Les solutions envisagées par les mercantilistes sont de nature interventionniste : l’Etat doit, selon eux, par de multiples réglementations et par des incitations diverses, intervenir dans l’activité économique du pays pour la stimuler et l’orienter dans la direction appropriée. Les premières approches qui renvoient vers le concept de « guerre économique » s’inscrivent dans ce type de solutions.

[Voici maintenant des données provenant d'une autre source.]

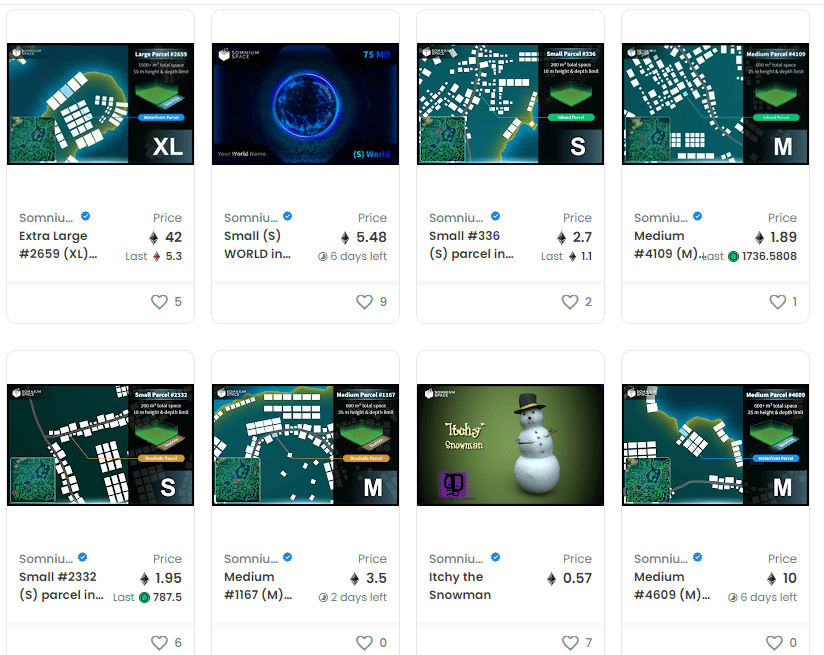Toggle the heart on Medium #4609 card

772,643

C’est la position interventionniste qui rend possible l’idée de guerre dans le champ économique.
Les mercantilistes proposent des restrictions aux importation et l’incitation aux exportations de produits manufacturés ; la restriction des exportations de produits agricoles et autres produits bruts, dans le double but de réserver les matières premières aux manufactures nationales, et de restreindre leurs coûts de main-d’œuvre en maintenant à un bas niveau le prix des subsistances (lequel est supposé influer sur les salaires) ; mesures favorisant les commerçants et armateurs nationaux dans le commerce extérieur du pays, afin de développer les recettes aujourd’hui appelées « invisibles » (le développement de la flotte a également un objectif directement militaire) ; incitation au développement des industries à « forte valeur ajoutée », qui prend en France avec Colbert la forme d’une réglementation stricte destinée à renforcer la qualité des produits.
De par ce type de mesures, et parce qu’elle se donne des moyens d’expression et d’analyse qui structurent une rationalité économique propre, la pensée mercantiliste est considérée comme profondément nationaliste.
‘« Ce nationalisme – affirme par exemple J. Boncoeur 96 – est souvent fortement teinté d’agressivité, le commerce extérieur étant conçu comme une continuation de la guerre par d’autres moyens : l’objectif de cette « guerre d’argent » (Colbert) est de dégager un excédent commercial sur les puissances rivales (…) ». ’Il est important de remarquer que dans les doctrines mercantilistes, pour la première fois, les économistes se posent la question de la concurrence entre les Etats, considérant que l’enrichissement des uns se fait au détriment de celui des autres, et pensent l’unité de l’Etat, de l’économie et de la guerre. Ils mettent en évidence la convergence des intérêts du roi et des marchands qui passe par la double puissance économique et militaire et proposent des actions « guerrières » adaptées à l’activité économique.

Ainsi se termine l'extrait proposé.